Вдруг у него за спиной прозвучало:
— Або!
Гаор невольно дёрнулся и ударился затылком о край капота. Невероятным усилием он удержался от ругани, рявкнув положенное:
— Да, госпожа Нисса!
Но его тон заставил её испуганно отступить.
— Вот, — растерянно сказала она и протянула ему… тетрадку?
Его мгновенно обдало холодом страха. Что она знает о нём? Ловит? Зачем?
— Зачем? — вырвалось у него вслух.
— Это физика, ты знаешь физику. Реши мне задачу.
Такого Гаор никак не ждал. Но радость от того, что это не ловушка, пересилила всё остальное, и ответил он намного дружелюбнее:
— Мне надо сделать машину, госпожа Нисса. Я решу её потом?
— Хорошо, — кивнула она.
Но не ушла. И ему пришлось продолжить работу под её внимательным взглядом. Ну… ну и хрен с ней, пусть глазеет, лишь бы ничего не трогала и его своими вопросами не дёргала.
Когда она ушла, он не заметил, целиком занятый работой. И случайно обнаружив своё одиночество, озадаченно покачал головой. Надо же, раньше он как-то успевал за всем следить. Чёрт, здорово его эта камера… "Стоп!" — оборвал он сам себя. Хочешь выжить в казарме, забудь о камере, прессовку тебе не простят, нигде не простят. С этим всегда и везде одинаково: сам лёг, на тебя легли — пошёл к параше! А про палачество твоё узнают… "И что? — тут же спросил он сам себя, — стоит жить после такого, таким?" Или давай сам, пока ты один. Всё нужное — и крюк, и верёвку — найдёшь запросто. Ну? Братан тебя тогда остановил, сказал, что нас и так мало осталось, так ты-то теперь не наш, ты… палач, подстилка и… и стукач, чего там, раззявил пасть, всё сказал, это Стиг сумел, не сдался, а ты… Снова заныли, заболели полученные на допросе и в камере ожоги и синяки, и снова противное ощущение в заднем проходе чего-то мешающего. А ведь совсем было прошло, сегодня уже и сидел, и ходил нормально, а то ведь всё казалось, что не свободен, что снова в нём кто-то или как стержень оставили… Вот чёрт, неужели ему теперь это до конца? Да ещё та сволочь в белом халате про какие-то "отдалённые последствия" трепала. Сволочи, что же вы со мной сделали, сволочи?!

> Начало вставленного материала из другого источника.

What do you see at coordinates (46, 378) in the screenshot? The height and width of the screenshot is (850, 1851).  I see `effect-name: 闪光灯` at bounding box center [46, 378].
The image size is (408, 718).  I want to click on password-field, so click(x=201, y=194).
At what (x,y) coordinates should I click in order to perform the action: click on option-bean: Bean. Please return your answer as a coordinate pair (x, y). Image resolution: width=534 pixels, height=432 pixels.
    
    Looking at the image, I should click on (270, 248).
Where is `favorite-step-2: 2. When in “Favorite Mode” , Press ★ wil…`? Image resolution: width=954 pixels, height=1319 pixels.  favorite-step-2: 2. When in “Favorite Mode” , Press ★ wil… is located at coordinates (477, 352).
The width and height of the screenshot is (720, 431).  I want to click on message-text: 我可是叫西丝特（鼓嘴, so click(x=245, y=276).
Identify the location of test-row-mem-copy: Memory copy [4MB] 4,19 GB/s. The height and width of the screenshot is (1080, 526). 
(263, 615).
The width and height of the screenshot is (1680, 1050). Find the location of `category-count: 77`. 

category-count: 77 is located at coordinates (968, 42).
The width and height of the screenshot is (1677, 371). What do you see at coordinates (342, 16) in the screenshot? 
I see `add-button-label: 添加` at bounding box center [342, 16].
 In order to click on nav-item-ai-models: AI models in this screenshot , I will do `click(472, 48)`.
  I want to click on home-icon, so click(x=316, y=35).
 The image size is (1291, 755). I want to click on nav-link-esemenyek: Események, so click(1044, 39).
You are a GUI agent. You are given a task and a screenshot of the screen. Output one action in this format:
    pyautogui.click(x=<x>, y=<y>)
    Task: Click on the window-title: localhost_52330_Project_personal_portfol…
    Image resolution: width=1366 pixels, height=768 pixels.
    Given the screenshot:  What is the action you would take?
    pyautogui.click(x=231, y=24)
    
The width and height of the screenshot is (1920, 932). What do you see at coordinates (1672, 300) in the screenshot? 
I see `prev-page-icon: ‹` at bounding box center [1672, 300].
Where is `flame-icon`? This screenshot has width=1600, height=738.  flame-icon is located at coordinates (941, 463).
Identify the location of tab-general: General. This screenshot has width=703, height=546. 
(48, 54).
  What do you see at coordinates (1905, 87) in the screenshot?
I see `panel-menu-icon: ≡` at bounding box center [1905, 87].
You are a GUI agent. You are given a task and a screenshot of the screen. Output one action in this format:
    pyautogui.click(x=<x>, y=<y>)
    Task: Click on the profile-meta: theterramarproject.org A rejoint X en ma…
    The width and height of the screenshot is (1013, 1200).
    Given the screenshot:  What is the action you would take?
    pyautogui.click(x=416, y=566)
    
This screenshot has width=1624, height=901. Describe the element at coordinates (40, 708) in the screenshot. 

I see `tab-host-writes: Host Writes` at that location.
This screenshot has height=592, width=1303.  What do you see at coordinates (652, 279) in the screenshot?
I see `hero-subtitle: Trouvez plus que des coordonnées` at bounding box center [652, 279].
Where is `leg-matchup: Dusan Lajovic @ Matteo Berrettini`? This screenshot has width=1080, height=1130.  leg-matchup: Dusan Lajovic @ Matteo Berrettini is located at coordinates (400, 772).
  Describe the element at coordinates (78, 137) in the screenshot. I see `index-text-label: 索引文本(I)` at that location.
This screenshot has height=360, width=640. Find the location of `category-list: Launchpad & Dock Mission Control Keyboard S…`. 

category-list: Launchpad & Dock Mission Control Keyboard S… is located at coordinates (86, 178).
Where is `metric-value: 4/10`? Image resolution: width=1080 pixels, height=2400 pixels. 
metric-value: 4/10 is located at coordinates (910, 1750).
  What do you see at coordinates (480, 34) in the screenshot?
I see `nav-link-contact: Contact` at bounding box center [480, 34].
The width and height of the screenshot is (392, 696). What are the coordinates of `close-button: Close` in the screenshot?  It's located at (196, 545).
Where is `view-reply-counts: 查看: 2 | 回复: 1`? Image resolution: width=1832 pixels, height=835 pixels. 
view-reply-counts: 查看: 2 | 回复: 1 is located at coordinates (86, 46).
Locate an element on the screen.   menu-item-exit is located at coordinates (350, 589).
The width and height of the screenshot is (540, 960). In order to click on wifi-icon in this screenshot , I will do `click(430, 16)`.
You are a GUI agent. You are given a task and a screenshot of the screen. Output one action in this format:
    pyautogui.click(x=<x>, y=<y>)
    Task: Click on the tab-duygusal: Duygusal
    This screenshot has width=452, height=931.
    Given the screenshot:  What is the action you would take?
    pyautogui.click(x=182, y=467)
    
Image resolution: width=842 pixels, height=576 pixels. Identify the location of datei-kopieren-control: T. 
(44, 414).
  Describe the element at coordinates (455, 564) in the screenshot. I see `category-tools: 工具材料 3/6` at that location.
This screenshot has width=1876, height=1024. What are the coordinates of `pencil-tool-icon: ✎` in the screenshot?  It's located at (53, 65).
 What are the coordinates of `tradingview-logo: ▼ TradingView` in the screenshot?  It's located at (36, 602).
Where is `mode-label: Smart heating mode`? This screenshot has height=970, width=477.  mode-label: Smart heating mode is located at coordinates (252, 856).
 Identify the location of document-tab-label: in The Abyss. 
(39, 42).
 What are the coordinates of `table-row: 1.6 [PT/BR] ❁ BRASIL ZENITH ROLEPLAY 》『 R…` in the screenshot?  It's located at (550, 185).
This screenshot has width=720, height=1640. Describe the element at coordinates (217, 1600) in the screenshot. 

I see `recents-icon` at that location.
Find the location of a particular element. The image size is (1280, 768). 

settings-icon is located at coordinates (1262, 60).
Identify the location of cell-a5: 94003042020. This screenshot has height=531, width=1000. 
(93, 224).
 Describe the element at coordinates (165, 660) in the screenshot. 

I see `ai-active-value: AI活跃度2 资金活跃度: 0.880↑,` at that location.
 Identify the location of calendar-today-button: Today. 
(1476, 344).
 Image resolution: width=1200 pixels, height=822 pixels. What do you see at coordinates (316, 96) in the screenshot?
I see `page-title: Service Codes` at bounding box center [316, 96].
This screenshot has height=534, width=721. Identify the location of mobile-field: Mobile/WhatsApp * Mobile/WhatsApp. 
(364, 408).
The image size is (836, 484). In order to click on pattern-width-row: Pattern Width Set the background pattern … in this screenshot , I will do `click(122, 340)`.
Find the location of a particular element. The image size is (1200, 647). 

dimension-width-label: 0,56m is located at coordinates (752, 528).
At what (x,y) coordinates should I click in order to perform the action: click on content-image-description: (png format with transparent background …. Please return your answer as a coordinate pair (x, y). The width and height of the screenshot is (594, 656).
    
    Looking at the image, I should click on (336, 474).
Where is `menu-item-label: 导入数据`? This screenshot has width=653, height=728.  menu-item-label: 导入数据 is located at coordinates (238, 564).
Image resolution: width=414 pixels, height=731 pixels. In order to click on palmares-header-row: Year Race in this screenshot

Гаор устало, через силу закончил возиться с "коробочкой" и стал убирать инструменты. Заправит он её завтра. И всё остальное завтра, а сейчас ему надо лечь. А там пусть хоть запорют. Снять комбинезон, вымыть руки, выключить свет, задвинуть дверь. Всё, на сегодня он всё, кончен.
Снег то ли стаял, то ли убрали, ну да, он когда мотоцикл пробовал, снега уже не было, чёрт, что же с ним такое, раньше он так не уставал. Но… он остановился посреди двора и, закинув голову, нашёл знакомые созвездия, луну… круглый диск отчуждённо ударил ему в глаза холодным белым светом… "Мать-Луна" — беззвучно шевельнул он губами и понял: его не простили и не простят. Не прощает Мать-Луна, хозяйка зачатий, насилия.
— Рыжий! — дверь распахнулась, бросив на мокрый бетон жёлтый прямоугольник света. — Иди ужинать.
— Да, госпожа Ларга, — равнодушно ответил Гаор.